INSTRUCTIONS FOR THE TASK
All lines from the one containing "Confirm selection with the OK button" through the final line of the records below should be reproduced exactly, with the pictures left out.

· · · ·

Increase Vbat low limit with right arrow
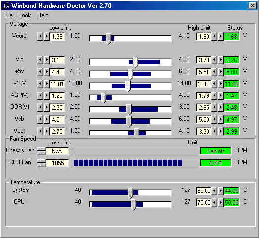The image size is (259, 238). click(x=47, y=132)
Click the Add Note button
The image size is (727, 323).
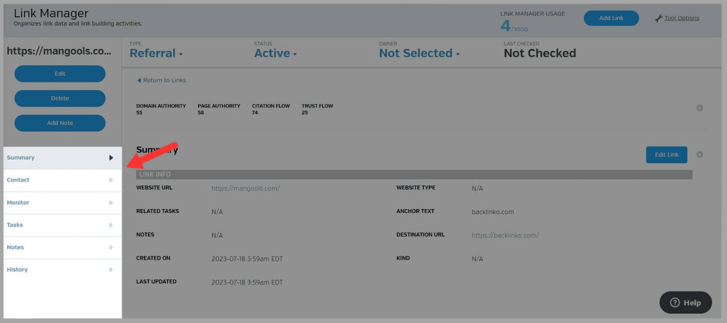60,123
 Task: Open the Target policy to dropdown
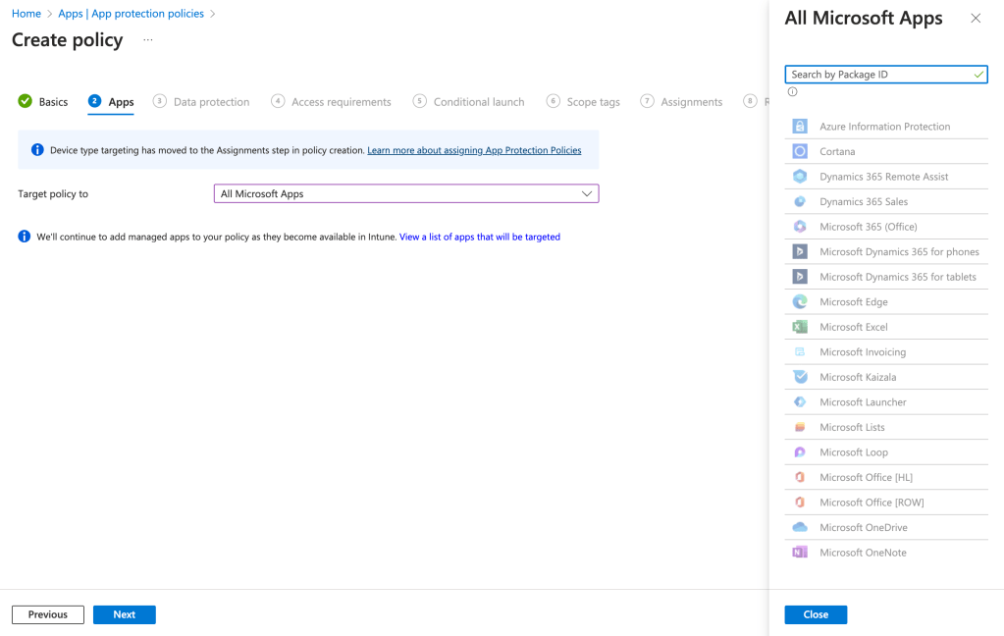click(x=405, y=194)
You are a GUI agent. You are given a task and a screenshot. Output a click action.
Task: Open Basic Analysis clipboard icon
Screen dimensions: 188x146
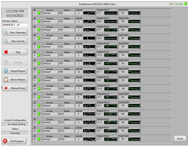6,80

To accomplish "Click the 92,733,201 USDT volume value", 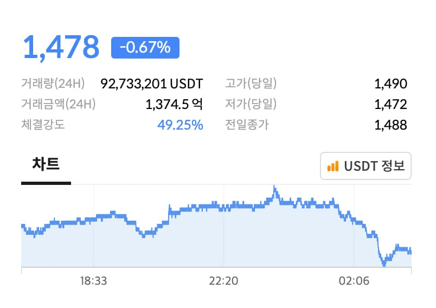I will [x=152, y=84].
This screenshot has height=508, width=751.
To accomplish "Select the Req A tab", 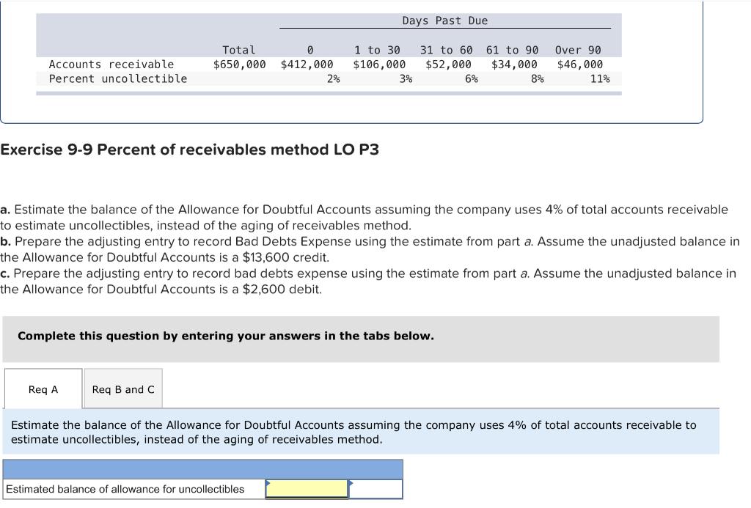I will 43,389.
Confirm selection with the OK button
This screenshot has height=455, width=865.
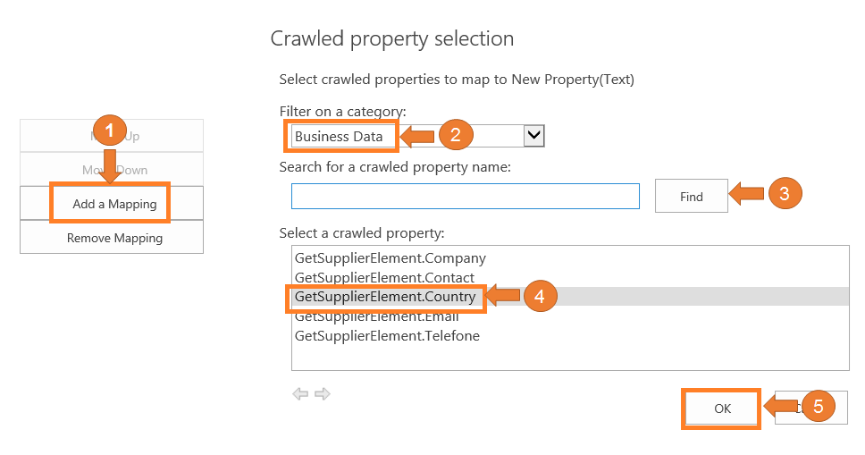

· · · ·

COMPLETED EXERCISE
Confirm selection with the OK button
This screenshot has height=455, width=865.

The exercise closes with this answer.